Тот заметно напрягся рядом, аж испарина вышла на лысом черепе.

Блондинка с готовностью ответила:

– Говорит, что видел, как Громов разговаривал с Ветровым в коридоре на повышенных тонах. Больше ничего не помнит.

– Вот же сссу… – вырвалось у Грома, ручки кресла аж застонали от его бессильной ярости, но студент не решился выругаться.

Я усмехнулся. Эх, Федя, Федя… И ты заступался за того палёного говнюка?

А Ветров – это, значит, я.

Василий Ветров, про которого уже не один раз упомянули, что «пустой». Интересно, а унизительные «чушка» и «безлунь» – это связано с этим определением? Если они тут все помешаны на магии, значит, эта «пустота» как-то связана с этим.

Я непроизвольно потёр затылок, где раньше всегда чувствовал имплант. Теперь там тоже пустота.

Соболева молчала, и по лицу было заметно, что важные новости у неё закончились.

– Ясно, – ответил со вздохом магистр, откинувшись на спинку.

От меня не укрылось, что этот Иван Петрович внутренне всё-таки жалел Громова. Мои же сломанное бедро и ноющие рёбра намекали мне, что некого тут жалеть.

Накосячил, отвечай.

Иван Петрович, бросив короткий взгляд на бледного Грома, широким жестом показал на меня:

– Продолжайте, Арина Бадиевна, вашу работу…

Соболева только коротко кивнула и, красиво развернувшись на каблуках, бодрой походкой направилась ко мне.

Магистр же вернул взгляд на хмурого Фёдора Громова – судя по лицу крепыша, исключение из академии для него было хуже казни.

– Василий Ветров? – Соболева склонилась надо мной и сразу же положила руки на больное бедро.

Жжёный псарь, это же…

Я едва не зашипел, зажмурившись, но неожиданно понял, что боли не ощущаю. От Соболевой полыхнуло волной грязной псионики, и я уставился на неё. Очень сильное воздействие…

– Ну, всё не так страшно, просто трещинка, – мило улыбнулась она, – Хорошо держишься.

Я слегка удивился. На хрен, а по ощущениям у меня там каша. Не каждый день мне перепадает каменным кулаком…

А потом круглыми глазами я стал смотреть, как под ладонями целителя, лежащими на моём бедре, возникло сияние.

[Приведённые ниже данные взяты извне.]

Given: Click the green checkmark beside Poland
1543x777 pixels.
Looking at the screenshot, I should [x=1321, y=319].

Покалывание в районе перелома было приятным, и я подозревал, что болевые ощущения блокируются этой же Соболевой. Она явно знала толк в своём деле.

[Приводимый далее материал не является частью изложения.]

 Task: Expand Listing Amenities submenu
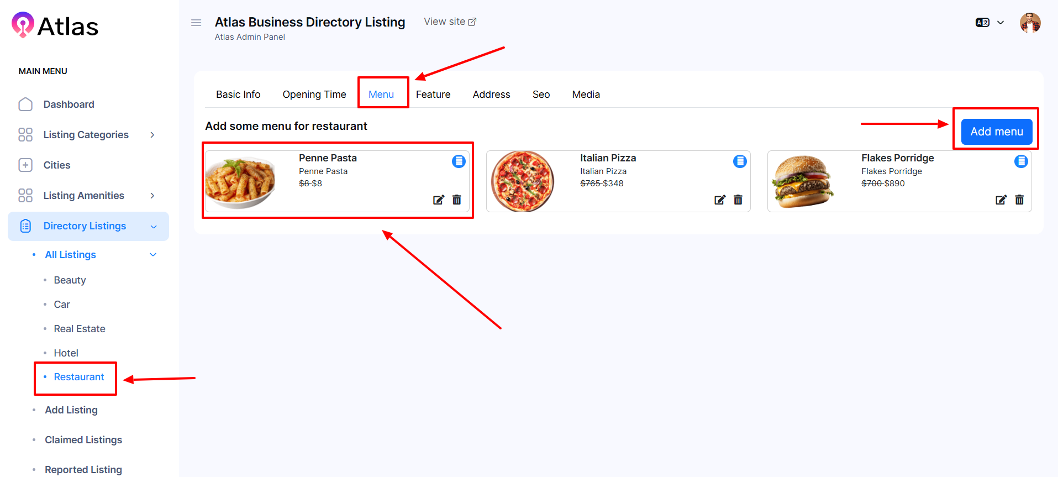(152, 196)
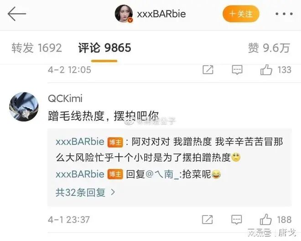Tap the xxxBARbie name in header
Screen dimensions: 301x241
161,14
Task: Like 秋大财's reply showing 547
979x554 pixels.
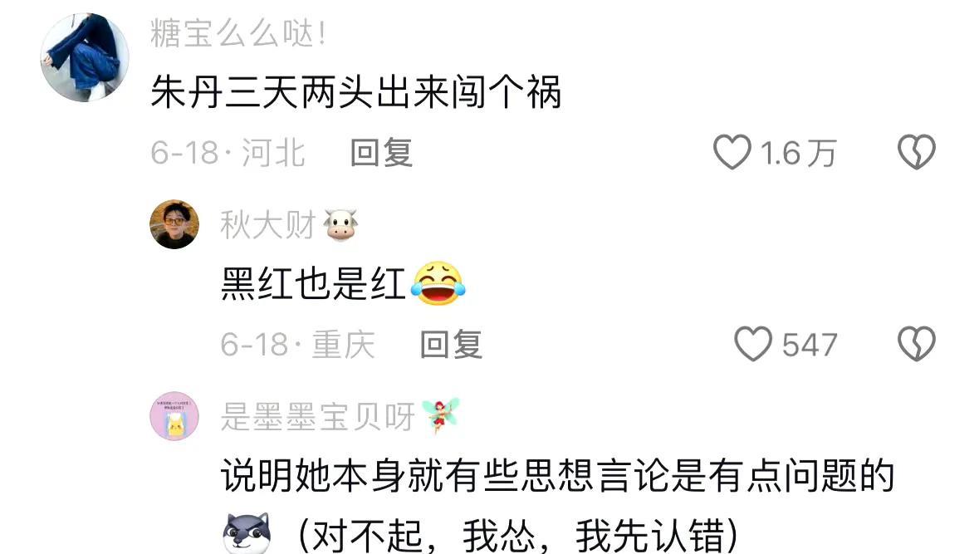Action: [752, 344]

Ну, некоторые ребята в нашем корпусе творили подобные чудеса, но, насколько знаю, это здорово перегревало имплант, и потом ещё приходилось неделю восстанавливать потоки в теле.

Судя по лицу этой блондинки, по её смеющимся голубым глазам, она не испытывала никакого напряжения.

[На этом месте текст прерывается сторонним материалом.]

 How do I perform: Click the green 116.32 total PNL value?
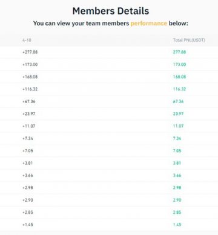(x=179, y=89)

А ещё она очень привлекательна. Яркое пятно в этой мрачной академии.

Мой взгляд непроизвольно скользнул ниже, туда, где шею огибал воротник белоснежной блузки. Верхняя пуговка совсем не по-военному расстёгнута, и, если всмотреться, в полумраке могли почудиться округлости.

Тренированный разум сразу насторожился, как только взыграли гормоны. Неожиданно для себя я понял, что этот мой Василий очень даже заинтересовался этой особой, о чём стало намекать просыпающееся мужское хозяйство.

– Сударь, в любом случае, это способствует исцелению, – негромко сказала Соболева, заметив моё состояние.

Возбуждение – это, конечно, не страх. Но я, привыкший себя контролировать, опустил мысленный взор в нижнюю часть своего тела. Нужно работать с той чакрой, которая отвечает за…

Твою псину, что это?!

Я чётко увидел свою нижнюю чакру, которую у нас ещё называли земной, или грязной.

Чётко. Вижу. Чакру.

Мне стоило огромных усилий скрыть своё удивление и погасить бурю эмоций. Я стиснул зубы, и целитель кивнула:

– В конце всегда больно, – тут она оторвала ладони и выпрямилась, – Не советую сегодня прыгать на этой ноге.